BC researchers found that stepped-up police effort during the Vancouver Olympics in 2010 had the adverse effect of separating hookers from their usual places of work, exposing them to more violence and disease than usual. To redress this, a potential plan for this year’s Olympics might include the creation of brothels that operate parallel to the sporting events this summer, says a nameless author of a new study on “the sex trade and the 2010 Olympics.” No mention yet on whether the brothels will be physically located within the athletes village proper, or perhaps whether they’ll go one inclusive step further and make prostitution a new Olympic event. There is room in this Olympics, after all, since the IOC dropped women’s baseball. It’s clear what organizers think is more popular.
There are two separate forces here: health advocates are concerned for the well being of hookers, while the Olympic committee is more concerned with, hello hello, the optics and public relations. I’m not sure what the law is in the UK, but thankfully at least all parties seem equally unconcerned.

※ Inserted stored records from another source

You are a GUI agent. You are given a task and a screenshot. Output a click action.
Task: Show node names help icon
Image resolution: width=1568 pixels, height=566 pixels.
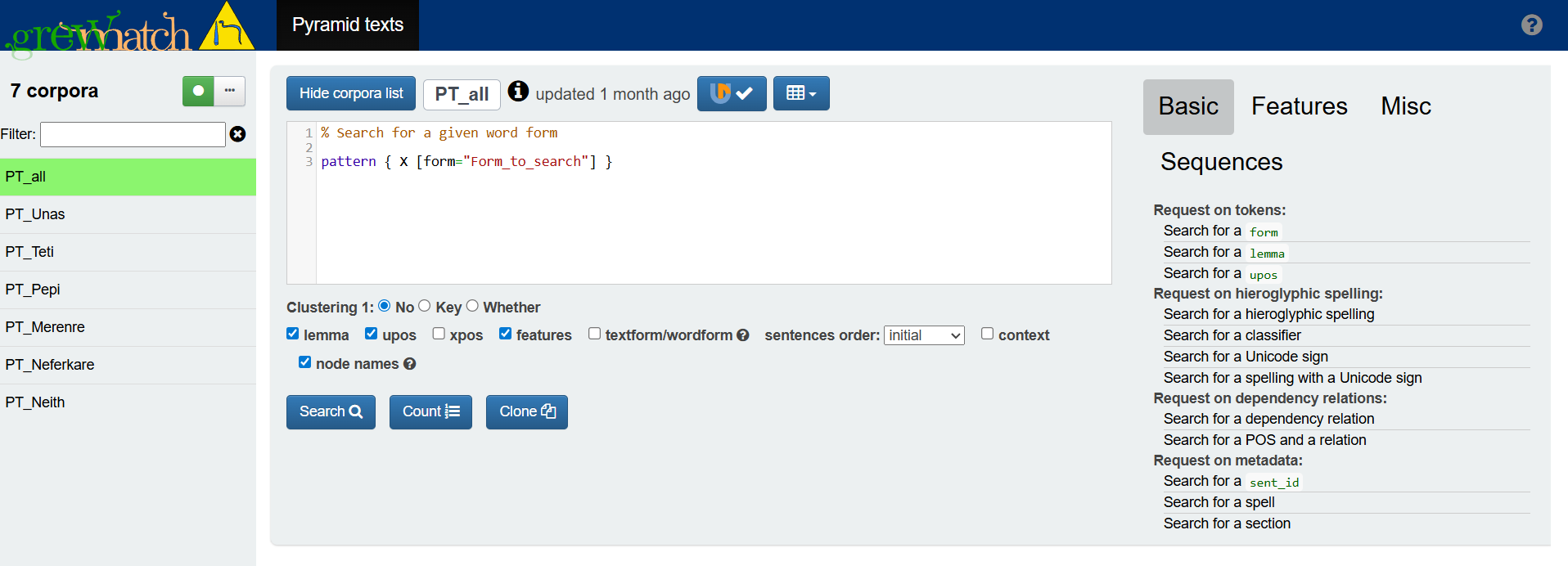point(410,364)
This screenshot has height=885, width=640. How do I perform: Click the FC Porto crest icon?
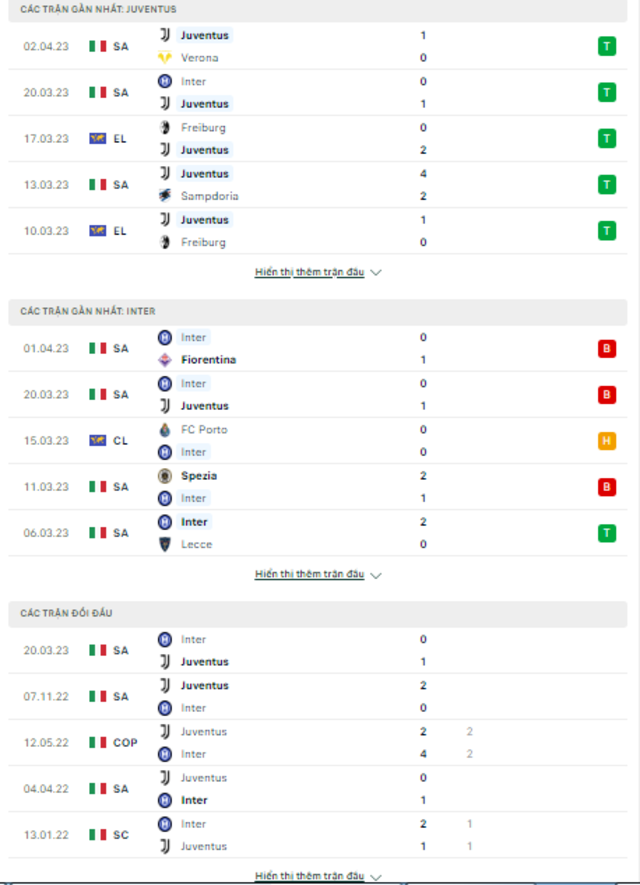pos(165,430)
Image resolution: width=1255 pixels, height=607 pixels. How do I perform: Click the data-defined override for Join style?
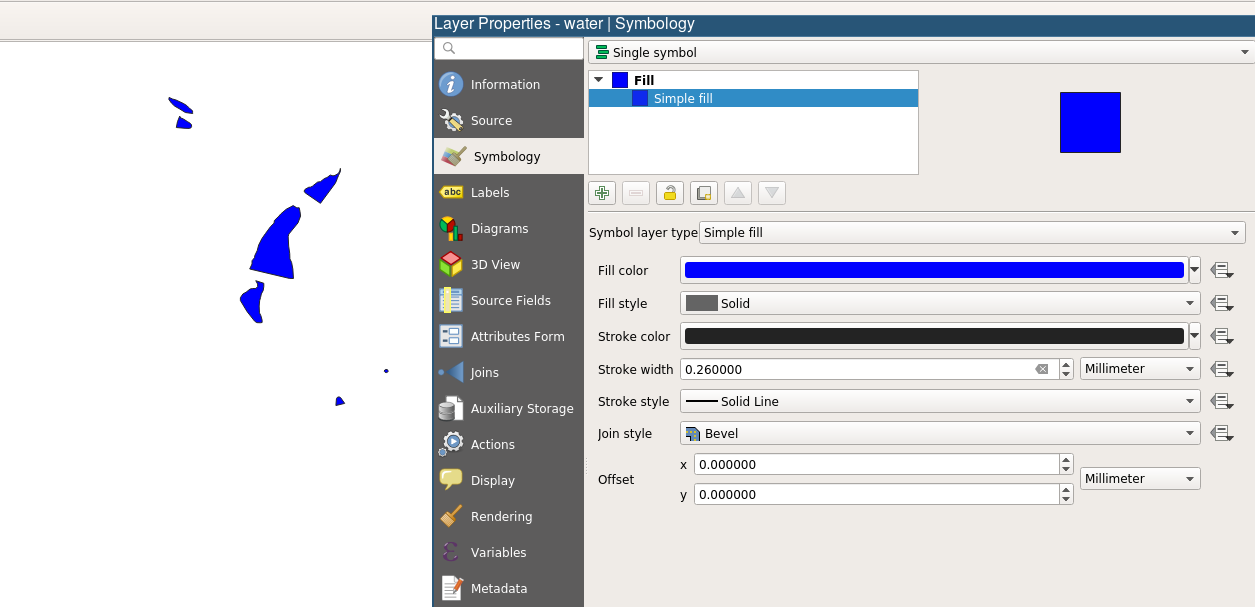1220,434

Advocates are trying to develop a strategy based on past mistakes. Apparently, before the Vancouver Olympics the media warned that there would be a “prostitution explosion” expected to descend on Vancouver, and hordes of entrepreneurial-minded sex workers the world over would flock to this veritable Klondike gold rush. None of this happened, however, only incidents of police harassment increased.

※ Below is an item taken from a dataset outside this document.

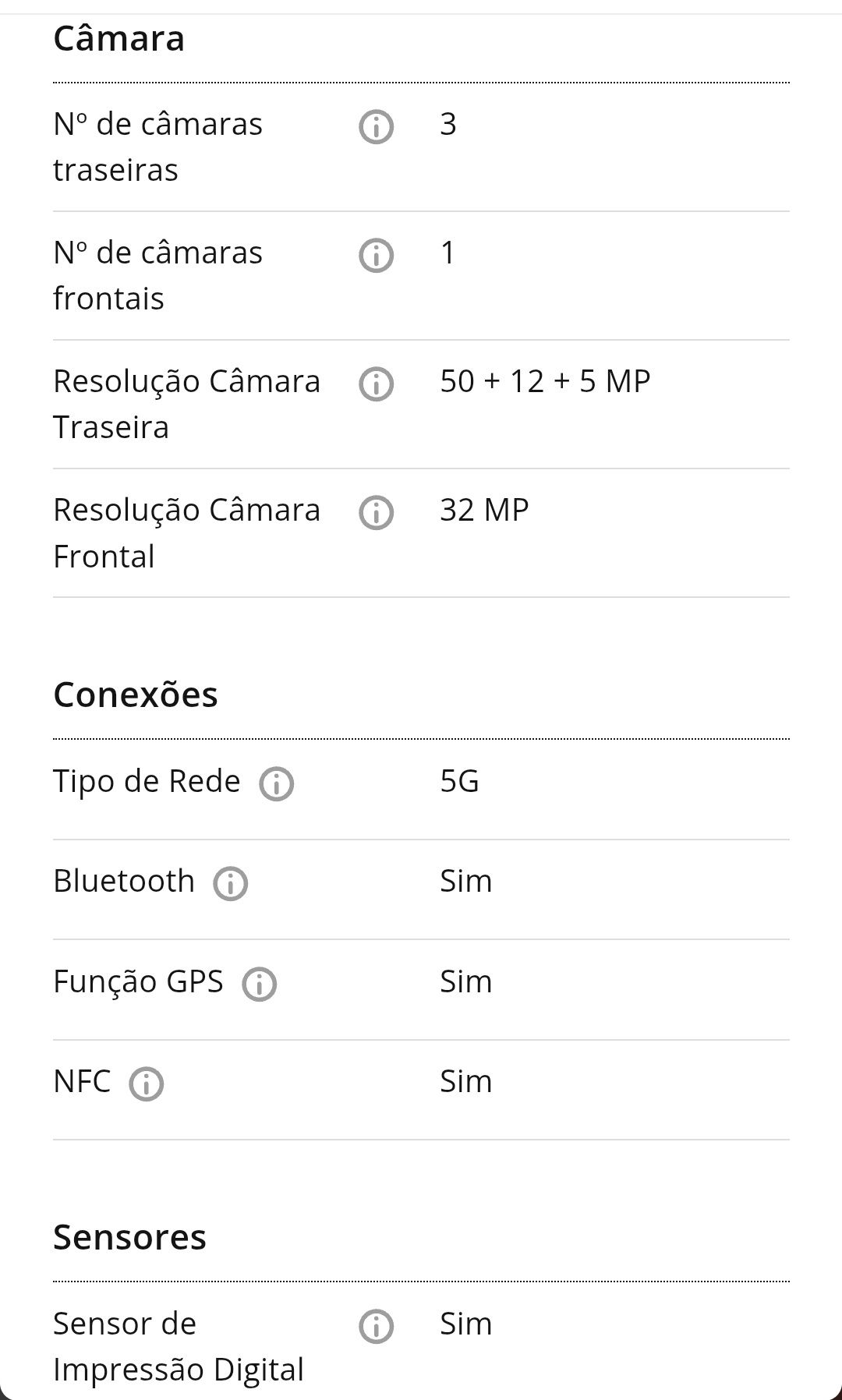The image size is (842, 1400).
Task: Select the Bluetooth label text
Action: click(x=124, y=881)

This story interests me for a couple reasons. One, it seems Olympic organizers and the media expect that when the world is invited somewhere, the world inevitably wants hookers. Even if this is apparently not true. Personally, I do what I can to welcome and oblige my house guests, but Olympic organizers don’t share my sense of hospitality. Two, hooker showdowns force us to reveal our moral hand. How do we reconcile Judeo-Christian values with reality? What trumps?

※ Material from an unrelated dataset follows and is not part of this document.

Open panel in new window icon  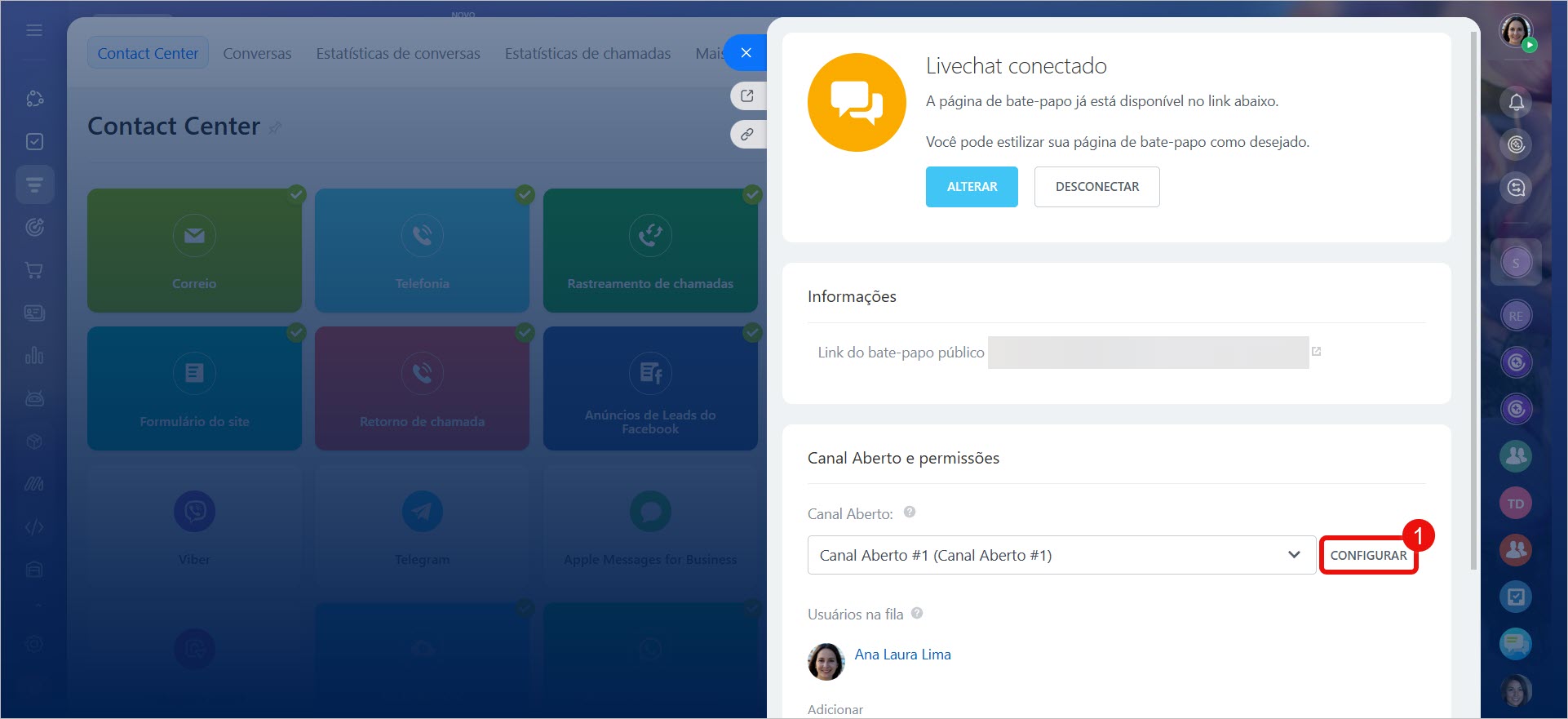[x=746, y=95]
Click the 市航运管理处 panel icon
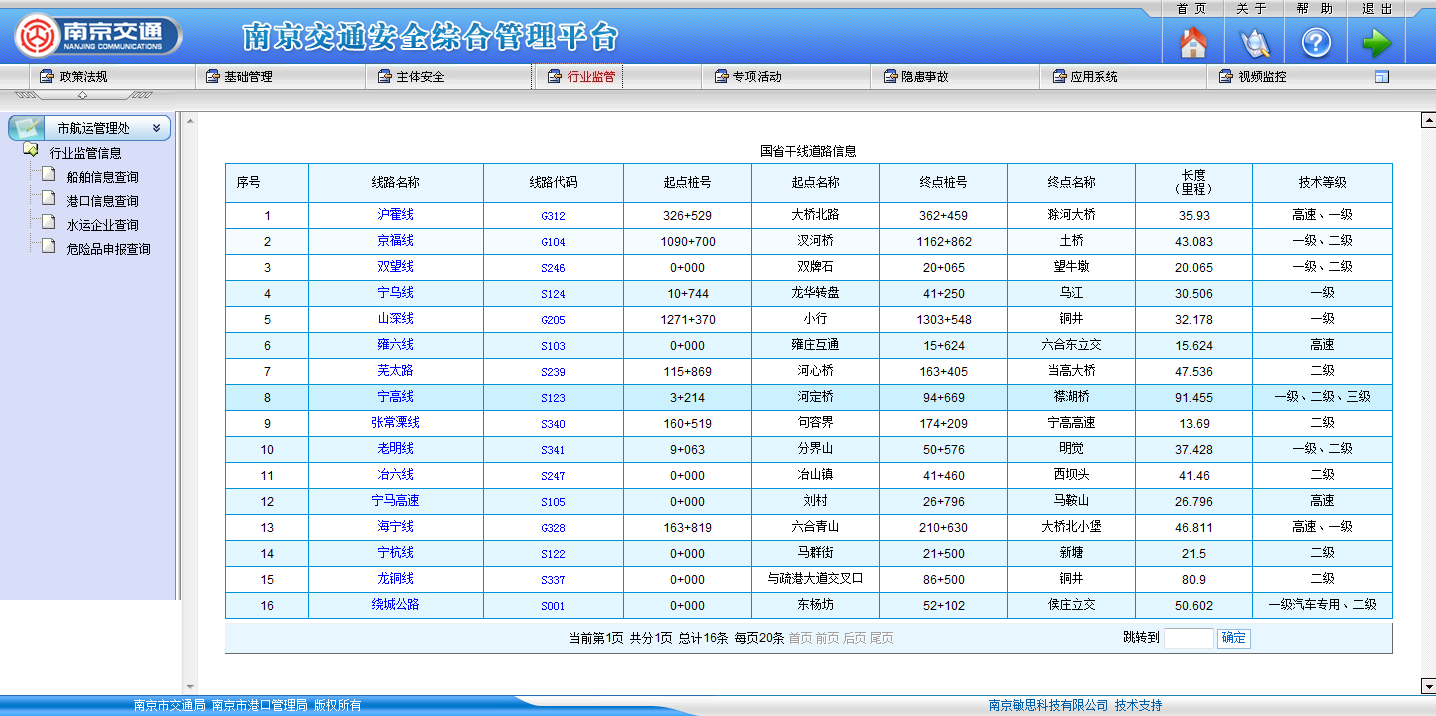This screenshot has width=1436, height=716. click(x=28, y=128)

The question I’m interested in isn’t really whether prostitution is good or bad–a worthwhile but more complex issue beyond my scope–but whether abstract moral posturing is more important than harming real people.
Also, Olympic stories tend to be of the uplifting human overcoming the odds, national glory, or stoic acceptance and better-luck-next-year variety. I like that there’s already some sordid down-to-earth muck in the mix, a tangle of thorns to be worked out before the eyes of the world. Deal with that Olympic organizers!